[Items from a data source]
###

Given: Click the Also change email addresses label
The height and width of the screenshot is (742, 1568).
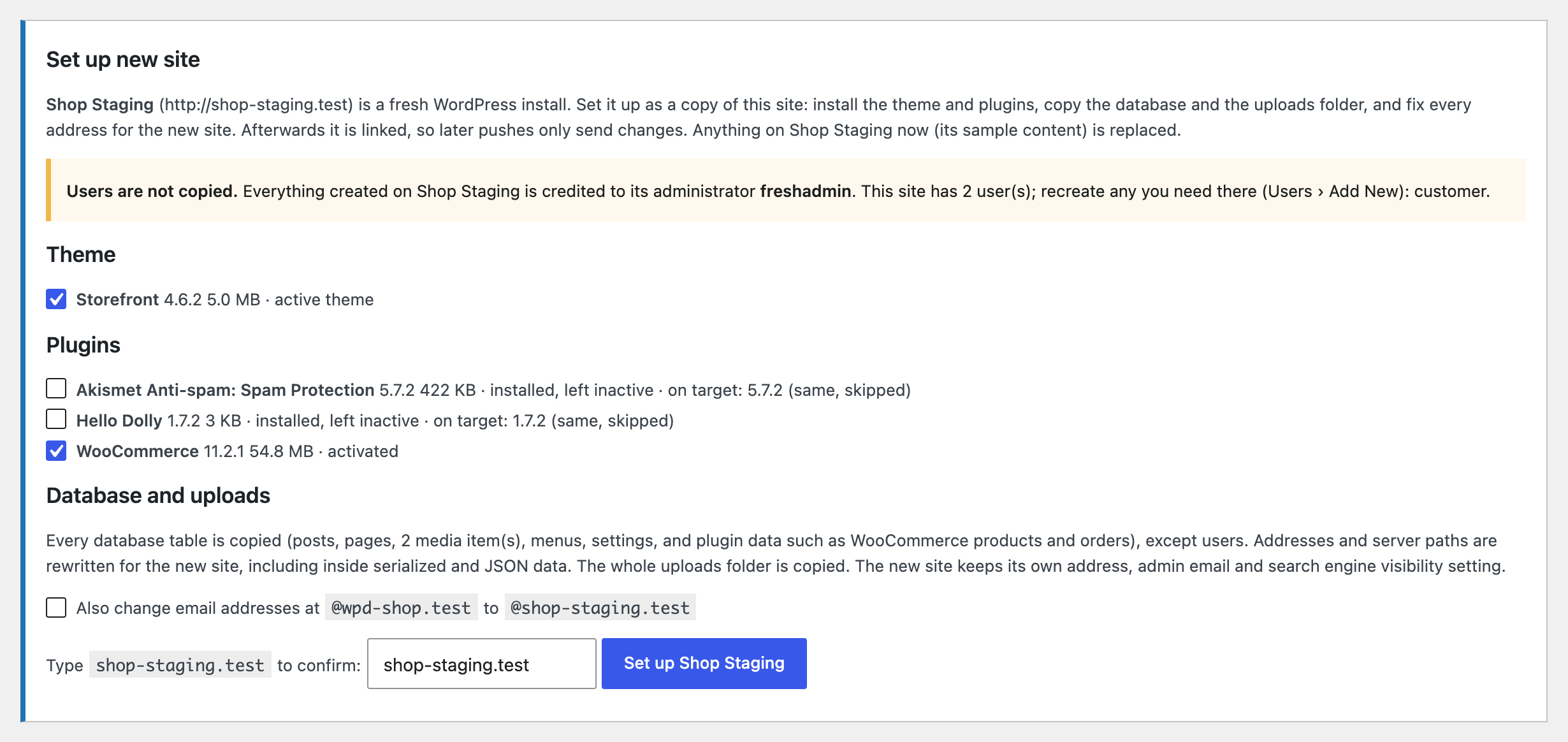Looking at the screenshot, I should tap(198, 608).
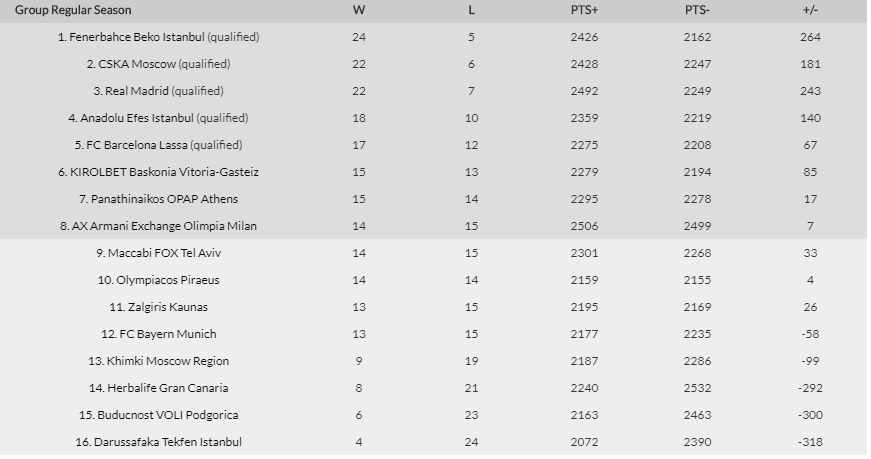Open Olympiacos Piraeus team link

point(168,280)
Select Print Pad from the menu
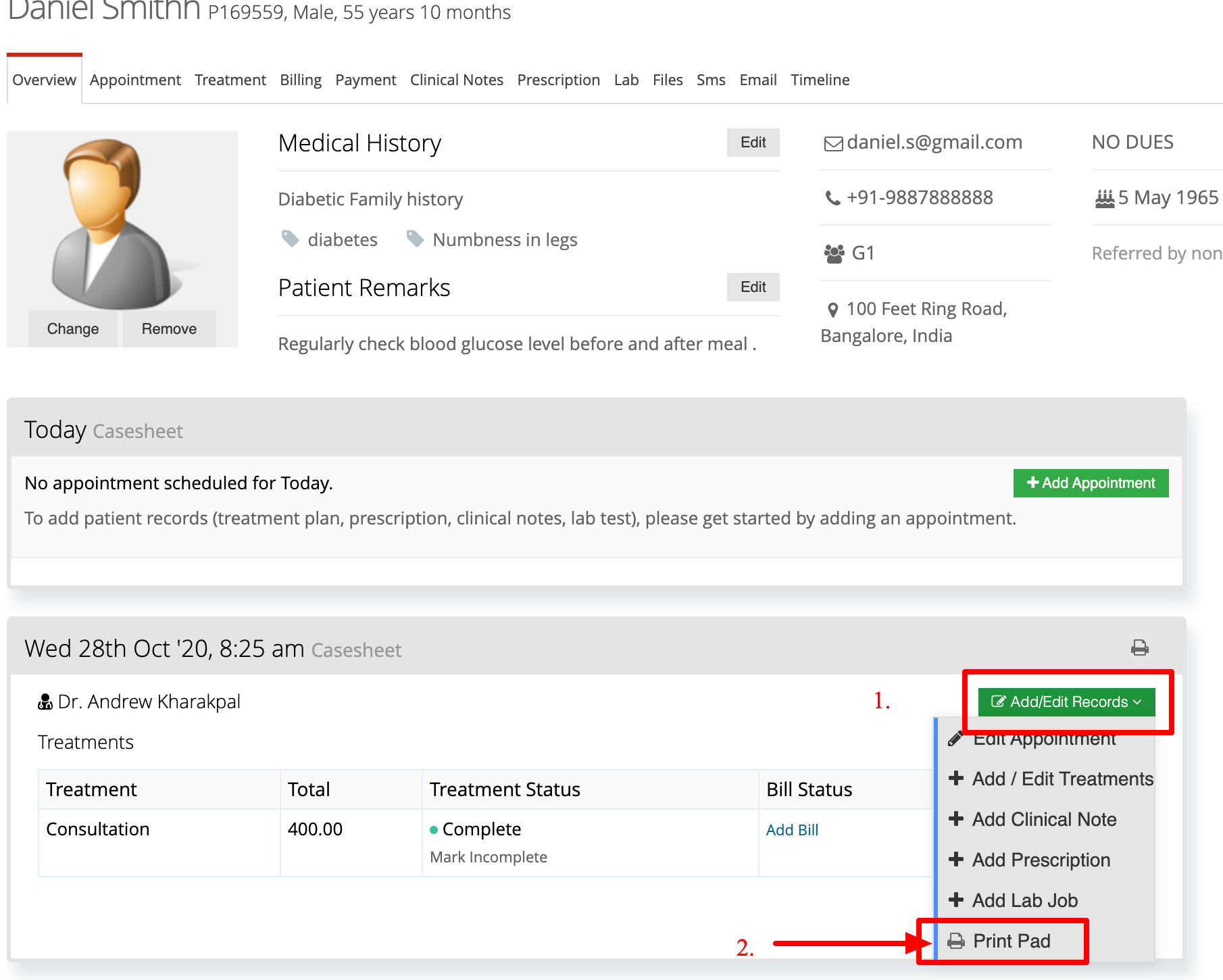The height and width of the screenshot is (980, 1223). point(1001,941)
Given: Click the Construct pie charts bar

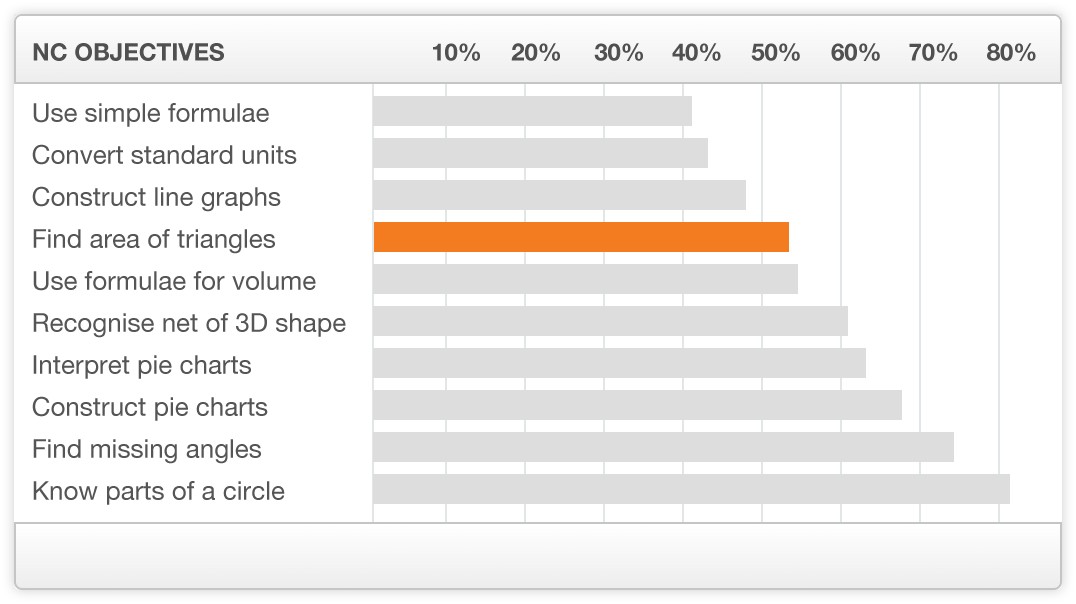Looking at the screenshot, I should coord(638,405).
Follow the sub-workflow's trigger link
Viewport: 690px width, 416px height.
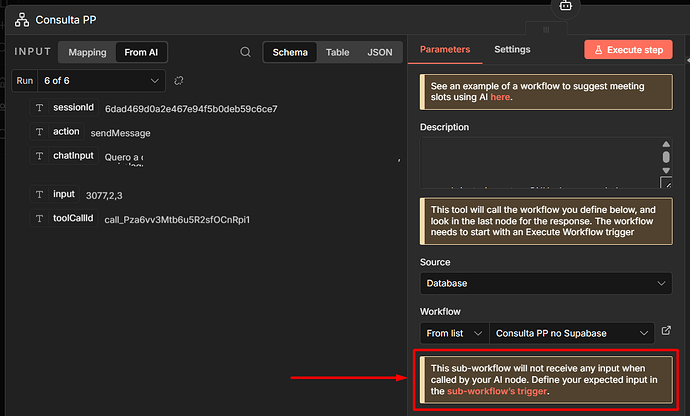[497, 392]
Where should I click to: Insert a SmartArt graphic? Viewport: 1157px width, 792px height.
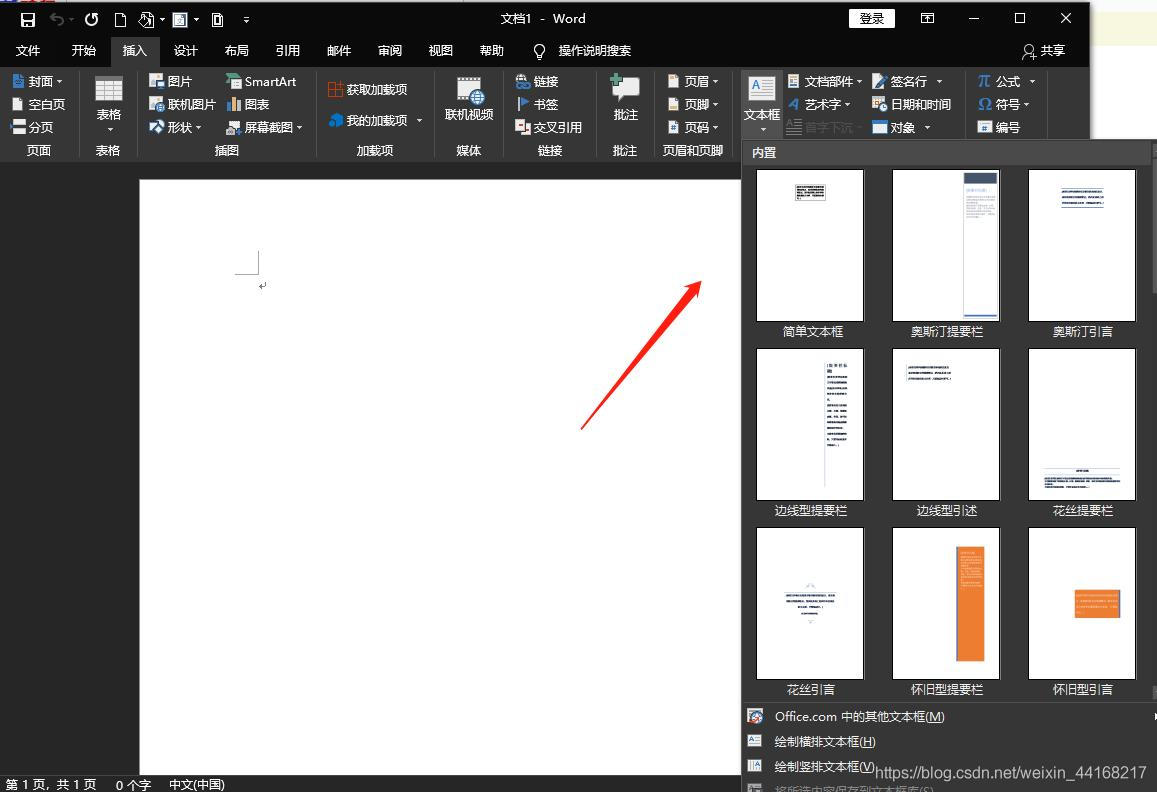261,81
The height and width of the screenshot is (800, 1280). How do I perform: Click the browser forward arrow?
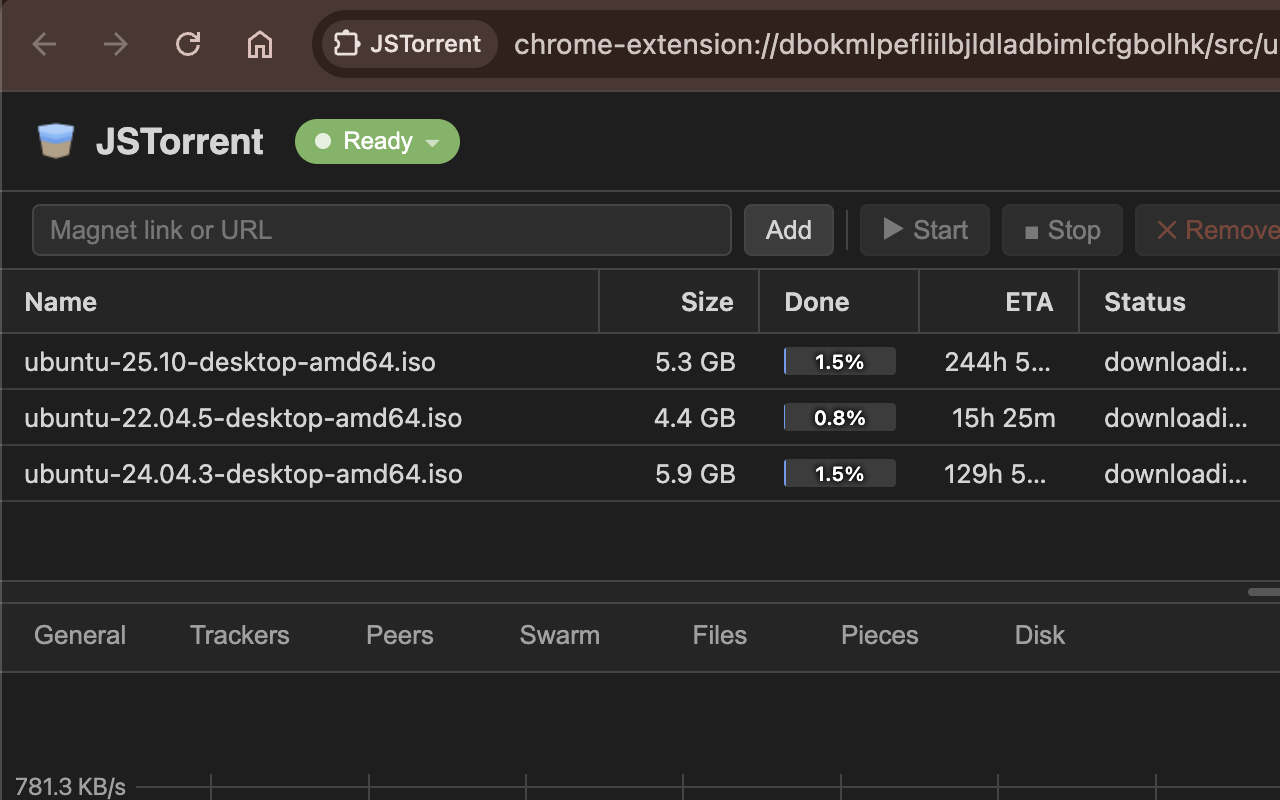tap(116, 44)
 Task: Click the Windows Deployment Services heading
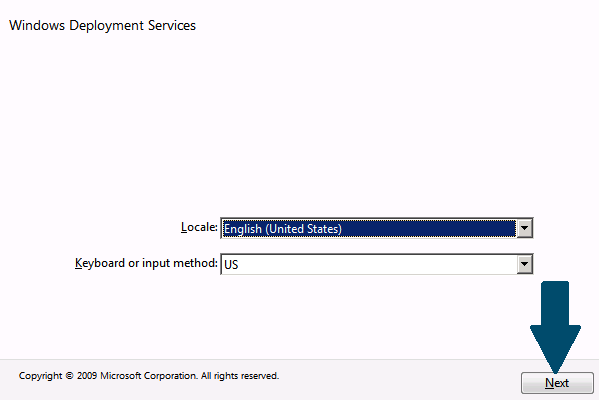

###

_Exercise goal:_
Once the line containing "The height and width of the screenshot is (800, 1280)." has been found, write out exactly that line and each one after it through the end of the data, leaving out every picture.

_Response area:_
The height and width of the screenshot is (800, 1280). How do I perform: Click the browser forward arrow?
tap(116, 44)
 Task: Click the Windows Deployment Services heading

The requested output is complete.